The textiles were then washed five more times in the easy-care+ program at 40° C., 16° DH, 800 rpm with a dosage of 60 ml of detergents A and B from Example 1 and a load of 2.5 kg and line-dried in between .

The brightness was evaluated spectrometrically. For this purpose, the Y-values of the various textiles were determined eight times using a Data Color Spektrafflash 600. The performance was due to the Differences in brightness determined before and at the end of the five wash cycles (Y).

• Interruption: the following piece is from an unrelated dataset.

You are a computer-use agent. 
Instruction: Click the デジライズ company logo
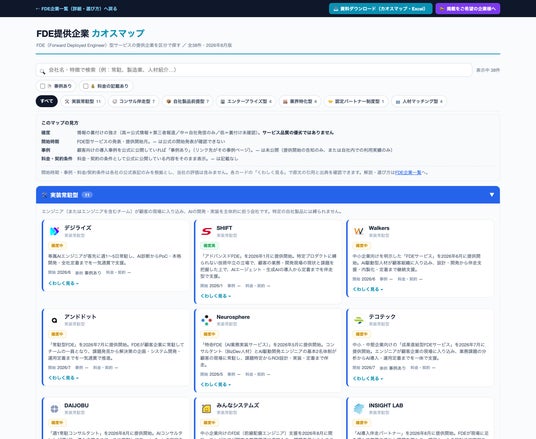[x=54, y=231]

Table 7: Results of the brightness measurement initial value Composition A Composition B WFK 12A Terry towel 100% CO 75 83.5 84.4 EMPA 221 100% CO 75 81.2 81.3 100% PA 80 83.3 83.4 WFK 30A 100% PES 76 83.4 83.6 Polyacrylate 100% PAN 86 87.1 87.3

As can be seen, the values are higher when using a detergent with a combination of cellulase and an amodimethicone/organosilicon copolymer, indicating that the laundry has become lighter.

Claims (13)

1. Use of an amodimethicone/organosilicon copolymer for improving the drapeability of textiles after washing.
2. Use of an amodimethicone/organosilicon copolymer for improving the tear resistance of textiles after washing.
3. Use of an amodimethicone/organosilicon copolymer for reducing the graying of textiles.
4. Use according to any one of the preceding claims, wherein the amodimethicone/organosilicon copolymer is hydroxy-terminated poly[3-((2-aminoethyl)amino)propyl]methyl(dimethyl)-siloxane.
5. Washing agent for textiles containing at least one amodimethicone/organosilicon copolymer and cellulase, wherein the mass ratio of amodimethicone/oranosilicon copolymer to cellulase is 5:1 to 1:1.
6. Washing agent according to claim 5, wherein the amodimethicone/organosilicon copolymer is hydroxy-terminated poly[3-((2-aminoethyl)amino)propyl]methyl(dimethyl)siloxane.
7. Washing agent according to claim 5 or 6, wherein a mass fraction of
   amodimethicone/organosilicon copolymer, based on the total mass of the washing agent, is 0.001% to 5%, in particular 0.01% to 1%.
8. Washing agent according to any one of claims 5 to 7, wherein a mass fraction of cellulase, based on the total mass of the washing agent, is 0.001% to 1%, in particular 0.005% to 0.3%.
9. Washing agent according to any one of claims 5 to 8, wherein the washing agent further comprises at least one surfactant, wherein a mass fraction of surfactant, based on the total mass of the washing agent, is in particular 1% to 50%.
10. Washing process comprising the process steps:

    a) providing a washing agent according to any one of claims 5 to 9; and

    b) bringing a textile into contact with the washing agent.
11. Use of a washing agent according to any one of claims 5 to 9 for improving the softness of textiles after washing, and/or for improving the drapeability of textiles after washing, and/or for improving the tear resistance of textiles after washing.
12. Use of a washing agent according to any one of claims 5 to 9 for preventing and/or removing pills.
13. Use of a washing agent according to any one of claims 5 to 9 for reducing the graying of textiles.